Il comandante in capo della polizia polacca Jaroslaw Szymczyk ha ammesso sabato che un lanciagranate regalatogli dall’Ucraina è esploso accidentalmente, causando una detonazione che lo ha leggermente ferito e ha distrutto parte del suo ufficio.
Szymczyk, che ha detto di aver ricevuto rassicurazioni sul fatto che il lanciagranate non era altro che «ferraglia», ha finito per provocare l’esplosione quando ha appoggiato l’arma sui suoi piedi sul pavimento, secondo la stazione radio RMF.FM.

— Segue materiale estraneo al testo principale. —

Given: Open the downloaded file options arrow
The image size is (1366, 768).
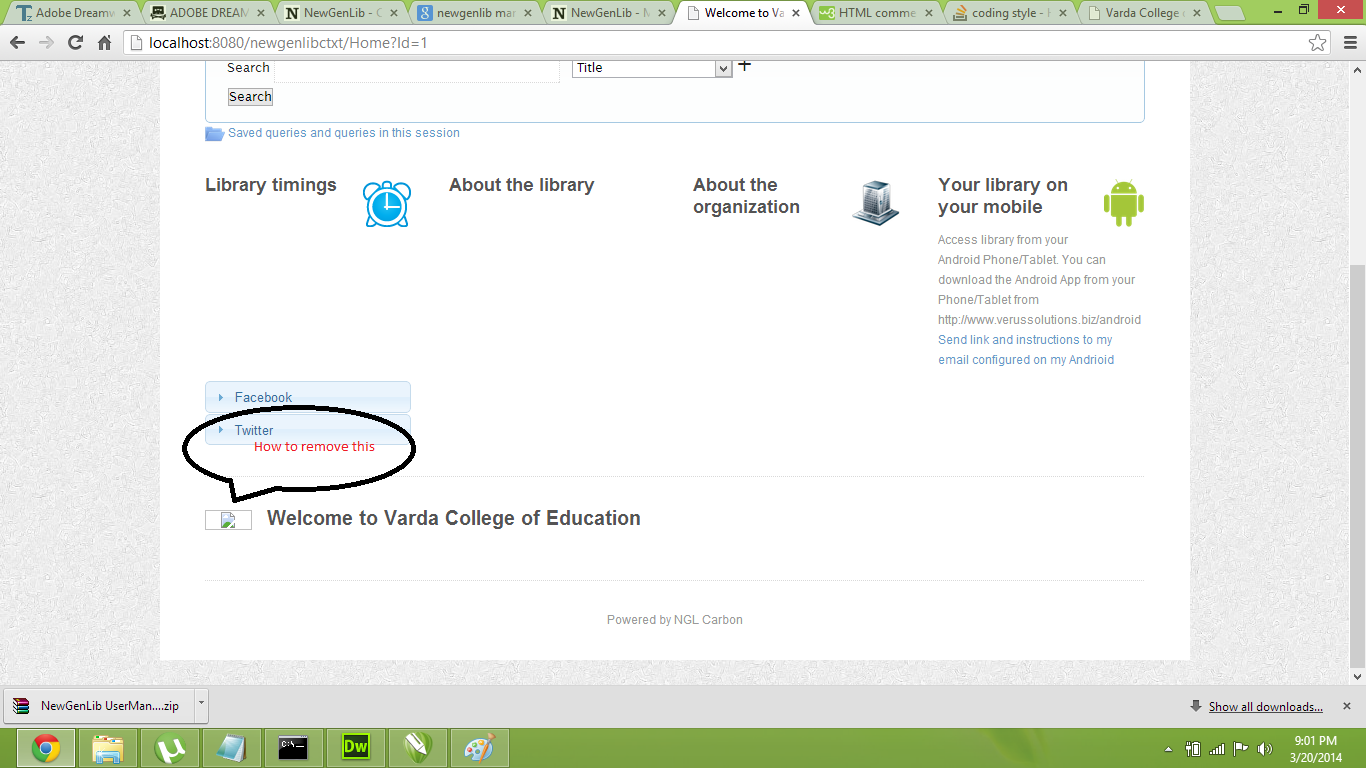Looking at the screenshot, I should (200, 704).
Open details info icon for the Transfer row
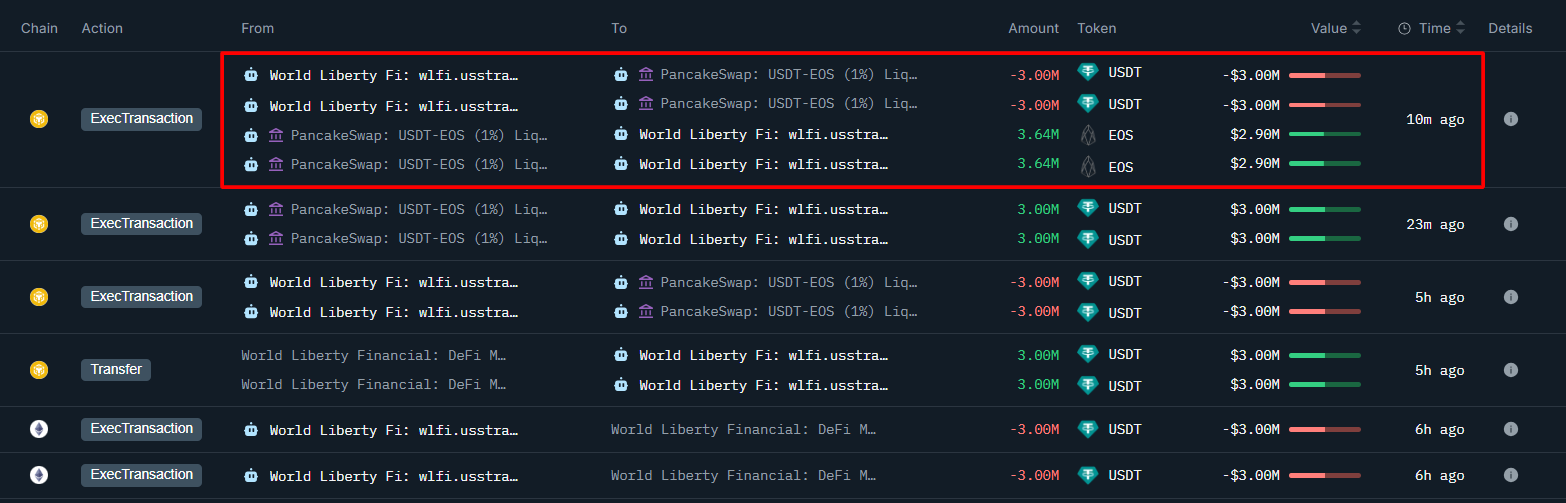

Il capo della polizia rompe così il suo silenzio dopo le strane informazioni apparse questa settimana su una «bomba regalo» proveniente dall’Ucraina. Il Ministero degli Interni ha inizialmente confermato che l’esplosione è avvenuta quando Szumczyk ha aperto un regalo fattogli dai servizi di sicurezza ucraini durante una recente visita di lavoro in Ucraina.
«L’esplosione è stata piuttosto potente. La forza dell’impatto è penetrata nel terreno e ha causato danni al soffitto», ha aggiunto.
La detonazione ha danneggiato tre piani dell’edificio, secondo gli investigatori, che non hanno ancora fornito informazioni sul motivo per cui il lanciagranate è stato sparato.